Let me turn now to highlighting just a few of the things I will be focusing on at the JSE.

First, we need to prioritise that there is trust and confidence in our markets. This means making sure our regulation of listed companies and secondary market activity is robust yet fit for purpose. This includes restoring our reputation as a market that adheres to the highest standards of corporate governance. This does not necessarily mean more prescriptive rules but reinforcing norms and expectations. We have several initiatives already under way and under development, and look forward to implementing them in consultation with the market and our regulators.

I will also be focused on building, enabling and growing my team.

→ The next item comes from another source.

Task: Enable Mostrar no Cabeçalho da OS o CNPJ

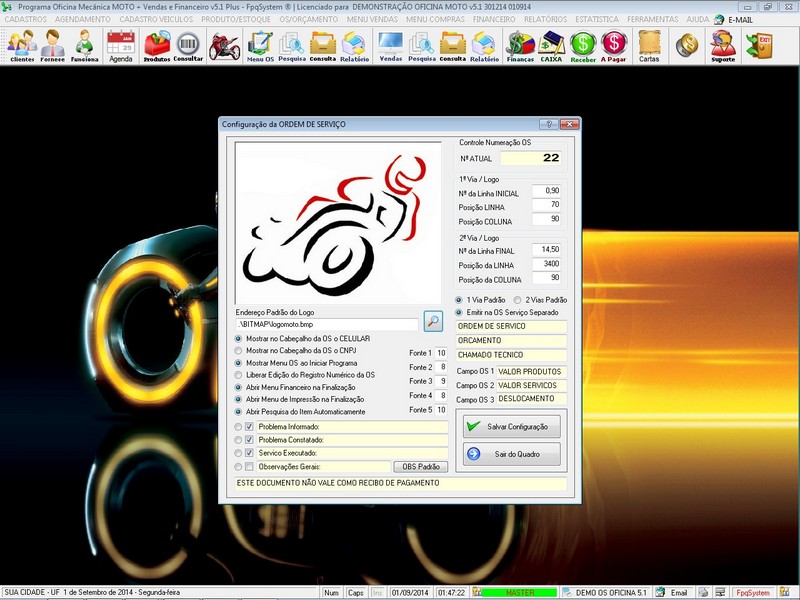Action: point(239,351)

I want to ensure that the people working at the JSE are innovative, responsive, customer-centric and empowered to come up with solutions. Having this kind of team means that we can put our clients where they belong – at the centre of our organisation. This also allows me to focus my time on developing strong client relationships, not just by listening but by actively soliciting client feedback.

I came back to SA and to the JSE because I believe in the role that markets can play in supporting sustainable and inclusive economic growth. I believe in what we can do if we work together; focusing on what is possible – not just what is wrong. Ultimately I came back because I believe in our potential.